Besides the fact that many of the early participants of CLNE institutes have grown and thrived in their careers and now hold positions of influence in teaching colleges, publishing houses, etc. throughout the country (and the world), we have noted with pleasure a number of conferences sprung up in other parts of the country that have imitated not only our format but even our name. There is a Children’s Literature Hawaii and another one somewhere, Children’s Literature Louisiana, or something like that.

Many of those who organize CLNE have worked with children, or still do, teaching and library work and the leading of literature and writing classes. The policy of CLNE is to focus on the needs of the adult reader as a way to remind said reader of how it is to be in a reading community. Therefore we rarely import children to have on display, and we rely on the expertise of our participants to use their own professional skills to share what they have learned with children. What they learn first and foremost, of course, is that there is no engine like enthusiasm to get anyone reading. (The Da Vinci Code! The new Harry Potter! That scary Philip Roth book! And what about the Sandman graphic novels, have you dared to try them yet? Treasure Island works hugely well as a read-aloud if you are willing to do voices…etc, etc.)

What kinds of stories and books are you drawn to as a reader, as a writer?

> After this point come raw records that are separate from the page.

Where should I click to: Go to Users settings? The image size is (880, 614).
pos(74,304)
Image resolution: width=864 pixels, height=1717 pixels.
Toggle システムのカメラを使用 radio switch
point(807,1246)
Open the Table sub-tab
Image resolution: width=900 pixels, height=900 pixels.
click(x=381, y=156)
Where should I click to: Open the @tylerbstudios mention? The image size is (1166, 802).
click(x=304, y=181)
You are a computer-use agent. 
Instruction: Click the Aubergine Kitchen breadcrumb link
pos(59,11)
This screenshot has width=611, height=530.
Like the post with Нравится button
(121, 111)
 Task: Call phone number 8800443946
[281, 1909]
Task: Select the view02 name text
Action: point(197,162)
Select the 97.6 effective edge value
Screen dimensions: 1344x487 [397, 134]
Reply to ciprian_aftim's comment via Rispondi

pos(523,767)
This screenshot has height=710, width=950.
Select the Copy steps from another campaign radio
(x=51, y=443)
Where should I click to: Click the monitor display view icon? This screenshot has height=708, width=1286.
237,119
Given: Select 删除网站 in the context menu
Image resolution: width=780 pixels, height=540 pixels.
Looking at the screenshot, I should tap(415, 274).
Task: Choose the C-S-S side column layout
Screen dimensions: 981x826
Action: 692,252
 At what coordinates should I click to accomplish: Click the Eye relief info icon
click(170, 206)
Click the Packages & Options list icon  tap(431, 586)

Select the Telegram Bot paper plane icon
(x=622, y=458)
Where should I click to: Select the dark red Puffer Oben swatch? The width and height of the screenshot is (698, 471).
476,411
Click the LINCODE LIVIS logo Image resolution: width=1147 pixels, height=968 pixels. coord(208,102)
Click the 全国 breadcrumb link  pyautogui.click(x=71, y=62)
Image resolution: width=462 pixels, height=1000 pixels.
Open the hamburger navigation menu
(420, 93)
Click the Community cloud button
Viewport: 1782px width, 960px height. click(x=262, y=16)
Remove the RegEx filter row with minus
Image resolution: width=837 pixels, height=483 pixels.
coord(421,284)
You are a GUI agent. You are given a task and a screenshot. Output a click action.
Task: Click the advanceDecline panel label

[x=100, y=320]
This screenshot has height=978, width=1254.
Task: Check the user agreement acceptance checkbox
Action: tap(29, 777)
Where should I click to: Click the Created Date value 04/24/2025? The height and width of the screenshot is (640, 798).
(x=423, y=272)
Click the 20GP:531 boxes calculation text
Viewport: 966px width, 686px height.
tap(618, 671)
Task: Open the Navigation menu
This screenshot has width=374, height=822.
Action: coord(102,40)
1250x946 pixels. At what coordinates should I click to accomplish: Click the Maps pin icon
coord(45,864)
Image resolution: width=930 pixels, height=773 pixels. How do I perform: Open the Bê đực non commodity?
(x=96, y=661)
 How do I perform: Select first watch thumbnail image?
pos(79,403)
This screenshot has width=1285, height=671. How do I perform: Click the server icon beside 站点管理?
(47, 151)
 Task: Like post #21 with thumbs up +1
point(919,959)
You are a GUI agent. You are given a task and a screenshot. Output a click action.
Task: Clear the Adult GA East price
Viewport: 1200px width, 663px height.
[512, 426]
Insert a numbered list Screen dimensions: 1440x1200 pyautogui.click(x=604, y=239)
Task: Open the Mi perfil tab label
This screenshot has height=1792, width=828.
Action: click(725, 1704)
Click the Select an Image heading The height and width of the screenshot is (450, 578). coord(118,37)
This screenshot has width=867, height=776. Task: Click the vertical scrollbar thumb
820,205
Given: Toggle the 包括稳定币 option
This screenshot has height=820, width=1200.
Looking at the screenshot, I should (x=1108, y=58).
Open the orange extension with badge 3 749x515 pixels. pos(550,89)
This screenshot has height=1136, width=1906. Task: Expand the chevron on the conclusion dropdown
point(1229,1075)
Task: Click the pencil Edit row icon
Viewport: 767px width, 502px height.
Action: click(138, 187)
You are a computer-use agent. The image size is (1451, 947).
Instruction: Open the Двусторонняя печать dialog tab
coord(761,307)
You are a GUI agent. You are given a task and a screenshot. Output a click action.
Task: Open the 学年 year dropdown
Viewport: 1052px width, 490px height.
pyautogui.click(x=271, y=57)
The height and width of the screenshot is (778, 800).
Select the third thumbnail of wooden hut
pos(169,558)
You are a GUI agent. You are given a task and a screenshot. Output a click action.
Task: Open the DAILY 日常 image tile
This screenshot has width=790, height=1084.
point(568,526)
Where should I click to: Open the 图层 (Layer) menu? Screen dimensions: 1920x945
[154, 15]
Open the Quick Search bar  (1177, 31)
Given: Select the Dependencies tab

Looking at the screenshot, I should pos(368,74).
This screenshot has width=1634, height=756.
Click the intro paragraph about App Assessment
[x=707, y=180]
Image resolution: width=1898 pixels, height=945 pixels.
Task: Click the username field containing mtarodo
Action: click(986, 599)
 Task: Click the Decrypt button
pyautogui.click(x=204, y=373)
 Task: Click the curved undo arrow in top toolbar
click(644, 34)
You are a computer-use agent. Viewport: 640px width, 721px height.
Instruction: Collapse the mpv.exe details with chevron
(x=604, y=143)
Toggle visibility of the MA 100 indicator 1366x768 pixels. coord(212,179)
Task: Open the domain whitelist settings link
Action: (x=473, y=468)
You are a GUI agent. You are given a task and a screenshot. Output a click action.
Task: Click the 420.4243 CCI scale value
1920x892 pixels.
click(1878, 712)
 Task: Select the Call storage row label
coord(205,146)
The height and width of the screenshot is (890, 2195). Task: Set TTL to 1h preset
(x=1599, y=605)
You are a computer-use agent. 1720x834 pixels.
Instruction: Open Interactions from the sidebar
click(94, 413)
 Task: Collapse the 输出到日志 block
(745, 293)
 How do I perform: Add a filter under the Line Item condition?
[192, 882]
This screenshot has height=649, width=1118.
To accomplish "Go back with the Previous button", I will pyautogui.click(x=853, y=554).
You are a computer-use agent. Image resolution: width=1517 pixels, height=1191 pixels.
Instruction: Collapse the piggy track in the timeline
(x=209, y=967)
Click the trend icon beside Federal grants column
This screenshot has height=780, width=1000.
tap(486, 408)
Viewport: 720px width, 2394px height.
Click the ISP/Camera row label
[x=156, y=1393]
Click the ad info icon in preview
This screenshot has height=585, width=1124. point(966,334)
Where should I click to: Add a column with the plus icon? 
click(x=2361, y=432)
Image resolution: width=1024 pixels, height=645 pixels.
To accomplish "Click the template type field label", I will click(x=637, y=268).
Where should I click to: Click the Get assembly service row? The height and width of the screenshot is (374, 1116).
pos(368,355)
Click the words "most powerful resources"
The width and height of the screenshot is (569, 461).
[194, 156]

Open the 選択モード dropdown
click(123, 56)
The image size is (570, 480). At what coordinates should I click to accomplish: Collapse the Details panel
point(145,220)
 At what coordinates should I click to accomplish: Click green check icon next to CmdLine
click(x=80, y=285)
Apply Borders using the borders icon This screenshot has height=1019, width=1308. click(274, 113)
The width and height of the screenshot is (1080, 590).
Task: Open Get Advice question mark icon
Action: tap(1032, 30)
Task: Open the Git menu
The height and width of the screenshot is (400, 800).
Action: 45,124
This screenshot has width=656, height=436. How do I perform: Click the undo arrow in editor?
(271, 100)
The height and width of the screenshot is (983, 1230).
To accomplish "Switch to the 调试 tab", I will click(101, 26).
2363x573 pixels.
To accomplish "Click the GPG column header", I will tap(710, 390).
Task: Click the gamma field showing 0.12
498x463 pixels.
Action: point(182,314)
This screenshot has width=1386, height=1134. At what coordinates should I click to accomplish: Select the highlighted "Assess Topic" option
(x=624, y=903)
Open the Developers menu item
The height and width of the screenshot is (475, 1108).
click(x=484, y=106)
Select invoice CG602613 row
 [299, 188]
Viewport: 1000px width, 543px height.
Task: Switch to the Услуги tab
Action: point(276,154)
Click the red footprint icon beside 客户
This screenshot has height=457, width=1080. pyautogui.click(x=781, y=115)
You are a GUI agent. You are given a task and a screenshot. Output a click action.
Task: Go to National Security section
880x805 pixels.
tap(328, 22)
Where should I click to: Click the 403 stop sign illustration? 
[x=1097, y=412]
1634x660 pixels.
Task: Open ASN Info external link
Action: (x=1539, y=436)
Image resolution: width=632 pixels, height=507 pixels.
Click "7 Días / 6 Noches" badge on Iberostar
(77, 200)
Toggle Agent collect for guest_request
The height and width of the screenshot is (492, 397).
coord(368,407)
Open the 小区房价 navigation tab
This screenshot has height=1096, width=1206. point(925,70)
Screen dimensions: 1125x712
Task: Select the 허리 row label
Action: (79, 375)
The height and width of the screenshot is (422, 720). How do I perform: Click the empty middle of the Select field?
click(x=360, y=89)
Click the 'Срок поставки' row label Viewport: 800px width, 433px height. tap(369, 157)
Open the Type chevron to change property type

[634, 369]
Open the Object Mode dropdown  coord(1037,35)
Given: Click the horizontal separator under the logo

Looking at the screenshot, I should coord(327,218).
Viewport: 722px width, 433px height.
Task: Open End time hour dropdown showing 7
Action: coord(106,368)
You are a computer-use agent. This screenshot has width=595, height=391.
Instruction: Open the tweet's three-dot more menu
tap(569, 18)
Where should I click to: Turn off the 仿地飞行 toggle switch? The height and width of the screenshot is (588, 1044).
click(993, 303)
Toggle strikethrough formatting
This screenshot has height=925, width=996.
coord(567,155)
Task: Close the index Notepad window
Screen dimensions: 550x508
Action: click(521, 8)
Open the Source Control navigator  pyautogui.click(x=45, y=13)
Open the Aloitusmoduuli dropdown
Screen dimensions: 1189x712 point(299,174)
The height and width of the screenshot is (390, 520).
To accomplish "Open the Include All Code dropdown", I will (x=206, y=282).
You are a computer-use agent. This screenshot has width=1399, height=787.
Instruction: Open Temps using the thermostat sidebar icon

The more I have identified myself as a writer of fantasy, the less I read it. I’m not sure why that is. I am particularly fond of a certain sort of English novel (that is, by British writers). I find that the slightly more formal and even archaic use of language often works a more powerful spell on me than a more contemporary breezy American style. Also, since one reads in part to get away from one’s concerns, I find that to read about England is to renew an old friendship with a great culture I have admired, and also to visit a place that is different but not foreign: I am at home in an English novel, even an older one.

We all have our favorites, of course. Most recently I have enjoyed Gifts by Ursula K. Le Guin; Feed by M. T. Anderson; Morality Play by Barry Unsworth; Human Voices by Penelope Fitzgerald.

Why did you become a writer? Is there any one teacher, class, or experience that helped you become a good writer? Or is writing a talent you are born with and cannot learn?

My father was a newspaper columnist and the practice of putting out text quickly, to deadline, must be a wonderful training. I watched my father do that, and I listened to my stepmother read and consider poetry at the dining room table. However good my teachers were–and they almost all were–I was most deeply affected by the love of language and story that permeated the house in which I was raised.

I also began to write out of a deep and real sense of boredom. My parents were hugely strict, and we were not prosperous. Reading books from the library and then trying to write my own, on the backs of sheafs of typed reports my father brought home from the office, were the only ways to explore the wide world.

Halfway through my life (I hope only halfway through) I find I can’t conclude whether writing is a talent one is born with and cannot learn. I think one can learn to understand what makes up good writing. Whether one can ever harness one’s brain to produce it if one isn’t so inclined–I’m not sure. I have been wanting to write for the theater for a long time, and I am not scared of new challenges nor am I ignorant about how a play works. I have yet to have a single idea that would work better as a play than as a novel. I may yet.

Barbara Harrison, your CLNE cofounder is also a writer. What is your favorite amongst Barbara’s publications?

I came to know Barbara first through critical writing, including a wonderful essay published in The Library of Congress Quarterly Review (and that may not be the correct title of the journal, but it was something of the sort). But as admiring as I am of Barbara’s critical faculties, and especially the breadth of her interest in the classical world of ancient Greece, I am even more fond of her novel Theo, which takes place during World War II in Greece. It is a loving evocation of a brave community in a difficult time, poetically rendered and dramatically presented.

Where can people find out more about Children’s Literature New England?

We have a website: CLNE.org. It has information about our upcoming events.